I saw this yesterday and I'm quite excited about it....looks like you will be able to do PS type heavy lifting stuff all within a RAW workflow.

The functionality additions for On1RAW look amazing....all for software you don't have to "rent" monthly/annually. I bought 2018. I actually DO find that in this next edition they have added so much that it will be worth it to me to pay the $79 I think it is, to upgrade to the coming 2019 edition.

Actually, I need to check, I may get it free...as that I did do their "On1 Plus" program, which gives a year of extra education on their tools, and pros giving tips on photography, different genres, etc......and I think with that I get the 2019 upgrade free.

Anyway, I've been experimenting with not using LR at all and using ON1RAW.

So far, as far as functionality, cataloging, file manipulations, it meets and in actual developing tools, I find exceeds LR...the luminosity masks for RAW workflow alone is worth the cheap price of the ticket.

With coming layers and masks and all in RAW workflow, I'm really anticipating some amazing work can be done in full RAW workflow.

That's the good.

The bad.

I'm currently working on a Macbook Pro, late 2011. I have it stuffed with 16GB ram...core i7, best they had at the time, I've replaced the local HD with a 1TB SSD.

I have some Thunderbolt adapters hooked to it...one with a SSD in it for caching needs for apps, and one with a spinning SATA hard drive.....my work drive.

I find that as I work, that On1 RAW....gets slower and slower....and at times, I have to quit it and come back.
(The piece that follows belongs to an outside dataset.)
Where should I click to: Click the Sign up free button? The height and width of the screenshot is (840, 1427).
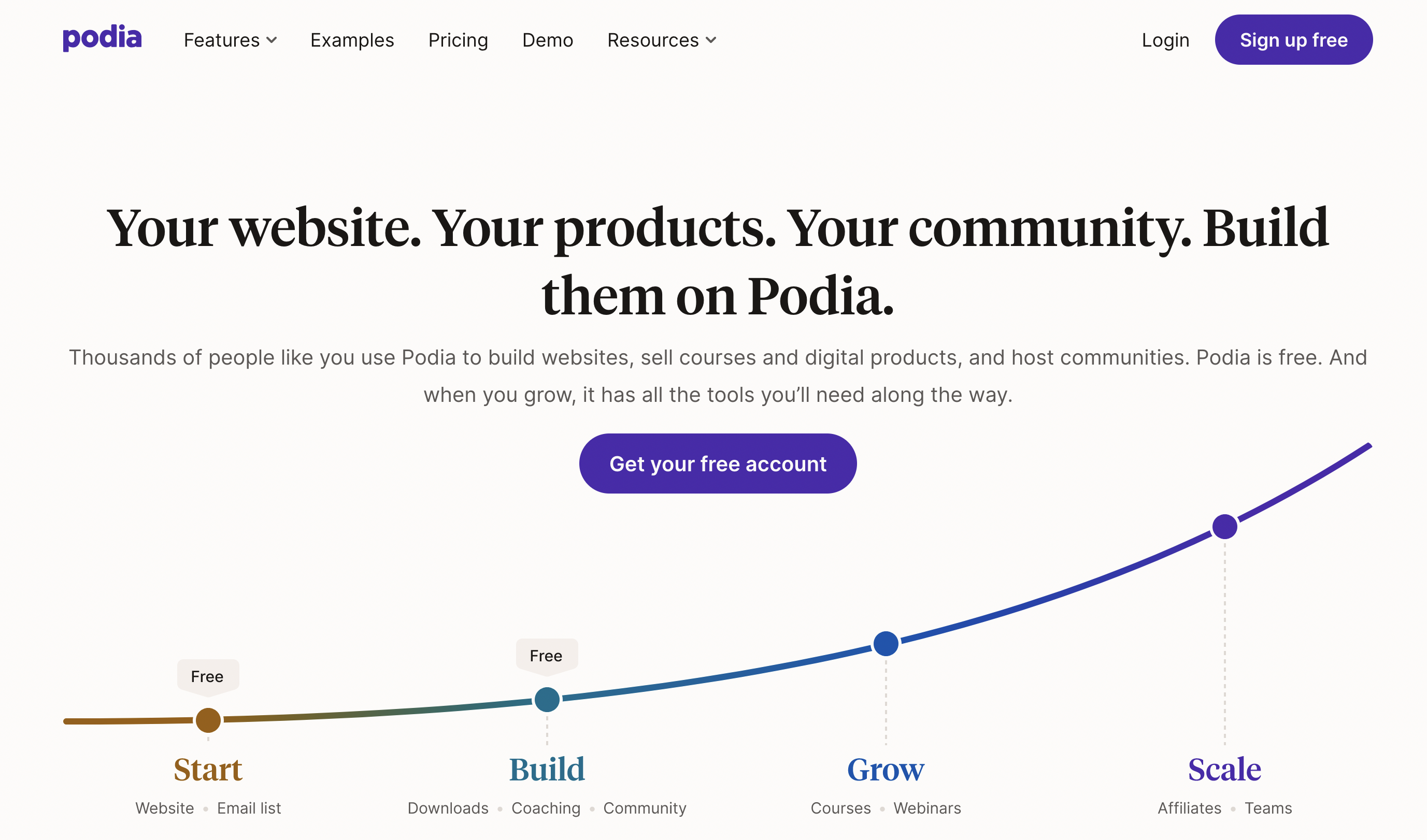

I will say their support is good, in that during the year, they sent me a link to a one off dev copy they were working on for older Macs with older versions of OS X (I'm on Yosemite).....and that did significanly improve things.

I was finding that LR5 had been slow on me after long work hours...especially when loading images.

On1....well, I must admit it is trying my patience.....BUT, I'm also curious if I was to update the OS X version, if that would help? I'm also planning in the near future, to get an iMac PRO that is fairly loaded...guessing that would help performance too.

I was having to finish a large job (shot JazzFEst in New Orleans last May)....before I wanted to even think about doing and OS update....so, will see if that helps.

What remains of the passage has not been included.